Pilgrimage

I spent the balance of the morning following a prodigious snapping turtle making its way up my driveway from the neighboring pond on its yearly mission to lay its eggs.

The warning signal was emitted by the cat, loudly hissing and noticeably disturbed by something large rustling thru the underbrush bordering the driveway, prompting me to abandon my coffee cup and run outside to see what the calamity.

What a time I thought for my camcorder to be on the blink, witnessing some footage that would certainly present an interesting case for the turtle, the snapper having been around for eons of years and proving to be another of Darwin's survival of the fittest.

Standing respectively far from it, I watched the turtle drag its sizable shell up the driveway on its webbed feet, pausing momentarily to stretch out its very long neck and turn its head to the right and left.

Clearly purposed as to its destination, I suddenly realized that it was making its way to the back field where the turtles customarily deposit their eggs in June.

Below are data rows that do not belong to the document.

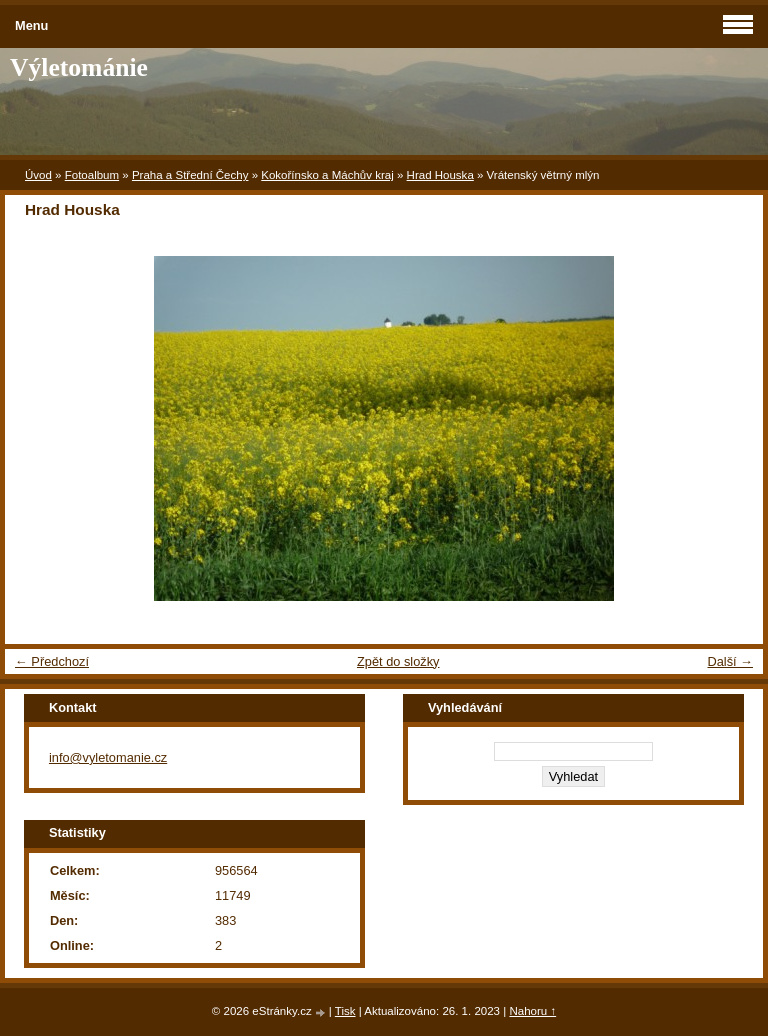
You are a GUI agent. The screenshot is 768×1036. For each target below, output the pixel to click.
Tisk (345, 1011)
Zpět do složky (398, 661)
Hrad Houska (440, 175)
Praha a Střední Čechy (190, 175)
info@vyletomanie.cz (108, 757)
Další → (730, 661)
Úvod (38, 175)
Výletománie (79, 67)
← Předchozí (52, 661)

Nature so perfectly banked towards procreation, the way it works is that the turtle will not release an egg into the earth that it digs for its deposit unless the temperature of the earth is warm enough to incubate the egg.

Would there be the viable conditions for this mission today?  Already my curiosity was rising.

A large rock lay between the driveway and the path to the field.  I watched the turtle come to a full pause as it reached the rock -- and then, in a manner I could not describe nor explain, manage to hoist itself onto it, about two feet above the earth.

No sooner did the turtle scale the rock when it lost its footing and tumbled over to the ground, ending on its back.

Oh no I thought, the last thing I wanted to have to do was to assist a debilitated snapper, well aware of how far they can stretch their head out to, yes snap.

The cat by now safely enclosed indoors was having a hysterical fit clearly resenting this intruder and threatened by the entire ordeal.

Preparing for the worst, I searched the yard for something that would suffice to flip the beast over to its legs, finally deciding on a shovel.

Thankfully no rescue attempt was needed; with remarkable agility for such a seemingly clumsy creature, the turtle had managed to invert itself to its feet and was now back on its determined path.

Unable to resist the spectacle, I sprayed on some insect repellent and set out to trail the pioneer, intent on seeing just how far it intended to travel.

Good thing I brought my phone with me --because it was a long trip and my pace was decidedly impatient as compared to the turtle.

Nevertheless, how adroitly it cut thru all the grass and briars, the varying slope of the earth as it continued to the field.

Must have taken a half hour or more by the time it reached the open depression in the field where finally it ceased its motility and sat in the humid haze, again turning its head from side to side.

By single eyed purpose it then began to excavate a hole in the earth, digging and then digging more, first with its front webbed feet and then the back ones.

Once the required depth was attained, the turtle lowered its shell into the dirt, its back legs now digging out more dirt as if they were flippers.

I watched. I waited. I waited more. Another fifteen minutes passed and the turtle was still sitting there.  Suddenly I saw the outline of something that looked like a ping pong ball fall from beneath its shell into the hole it was sitting in. 

Once the ping pong hit the dirt the turtle's back legs frenetically shoved dirt over it to bury it. And then it reclined its shell back into the ground again until another ping pong ball fell beneath it.

"Where are you?" inquired a friend on the phone as I stood watching the turtle.

"Watching a snapper lay its eggs" I replied.

"You must really be bored" he said, laughing.

"Not at all" I replied.

It was at that exact moment that the snapper lifted its head and looked squarely at me.

What can I say? it was a snapper, I so entirely human

But this might well be the highlight of the day.